**Tasks to complete:**
1. Summarize the post on the RFpeptides sequence design workflow in two sentences.
2. Using the post on the RFpeptides sequence design workflow, decide whether each statement agrees with it. Answer yes or no for each, and quote the words from the post that settle it.
(a) The paper's process runs ProteinMPNN at a temperature of 0.1.
(b) In the paper's process, the relaxed backbone is used as the new input for ProteinMPNN.
(c) The writer's alternative idea designs sequences with LigandMPNN on a single fixed backbone.
3. Proceed with the post on the RFpeptides sequence design workflow, continuing after its last sentence.

**Text block:**
□ □ □

-
Notifications
You must be signed in to change notification settings - Fork 564
Description
Hello everyone,I'm currently implementing a workflow based on the recent RFpeptides paper (Rettie et al., 2025, Nature Chemical Biology) and had a question about the sequence design step. I'd appreciate any insights from the community.
The Paper's Workflow: The authors describe an iterative, 4-round process for each diffused backbone, which (as I understand it) looks like this:
- Run ProteinMPNN on the RFdiffusion backbone (using temperature of 0.0001) to get the single best sequence.
- Run Rosetta FastRelax on the new sequence/backbone complex.
- Use the relaxed backbone from the previous step as the new input for ProteinMPNN (again at T=0.0001).
- Repeat this MPNN-Relax loop for a total of 4 cycles.
My Alternative Workflow Idea: I was considering an alternative, and potentially computationally cheaper, approach to achieve sequence diversity: 1. Take the original, single backbone from RFdiffusion. Generate 4 sequences on this same fixed backbone using LigandMPNN, but use a higher temperature (e.g., T=0.1, 0.2...?) .

□ □ □

**Excerpted data:**
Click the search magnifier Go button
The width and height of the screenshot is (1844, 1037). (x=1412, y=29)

□ □ □

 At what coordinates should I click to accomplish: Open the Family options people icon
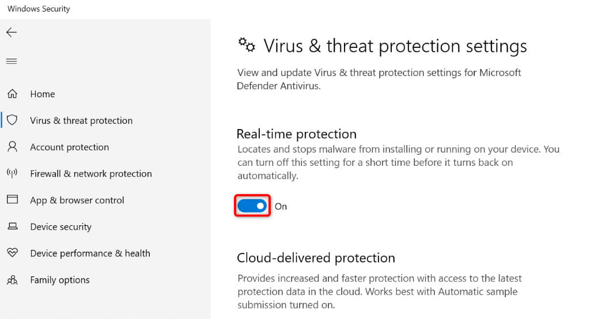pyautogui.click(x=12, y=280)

□ □ □

**Answers:**
1. The writer is building a workflow based on the RFpeptides paper (Rettie et al., 2025, Nature Chemical Biology). In the paper's four-cycle process, ProteinMPNN at a temperature of 0.0001 designs a sequence, Rosetta FastRelax relaxes the complex, and the relaxed backbone becomes the next input for ProteinMPNN, while the writer's possibly cheaper alternative would generate four sequences on the original fixed RFdiffusion backbone with LigandMPNN at a higher temperature.

2.
(a) No: "Run ProteinMPNN on the RFdiffusion backbone (using temperature of 0.0001) to get the single best sequence."
(b) Yes: "Use the relaxed backbone from the previous step as the new input for ProteinMPNN (again at T=0.0001)."
(c) Yes: "Generate 4 sequences on this same fixed backbone using LigandMPNN"

3.
2. Take each of these 4 sequences and run Rosetta FastRelax on them once.
My Questions:
- What are the perceived pros and cons of my proposed workflow versus the iterative one in the paper?
- The authors' method seems like a local "sequence-structure co-optimization," whereas my idea is more of a "fixed-backbone sampling" followed by refinement. Is one inherently superior for this task?
- For those who use ProteinMPNN or LigandMPNN for sampling (not just greedy optimization), what temperature values have you found offer a good balance between meaningful diversity and sequence quality (i.e., avoiding sequences that are too random)?
Any thoughts or experiences with these different design strategies would be extremely helpful.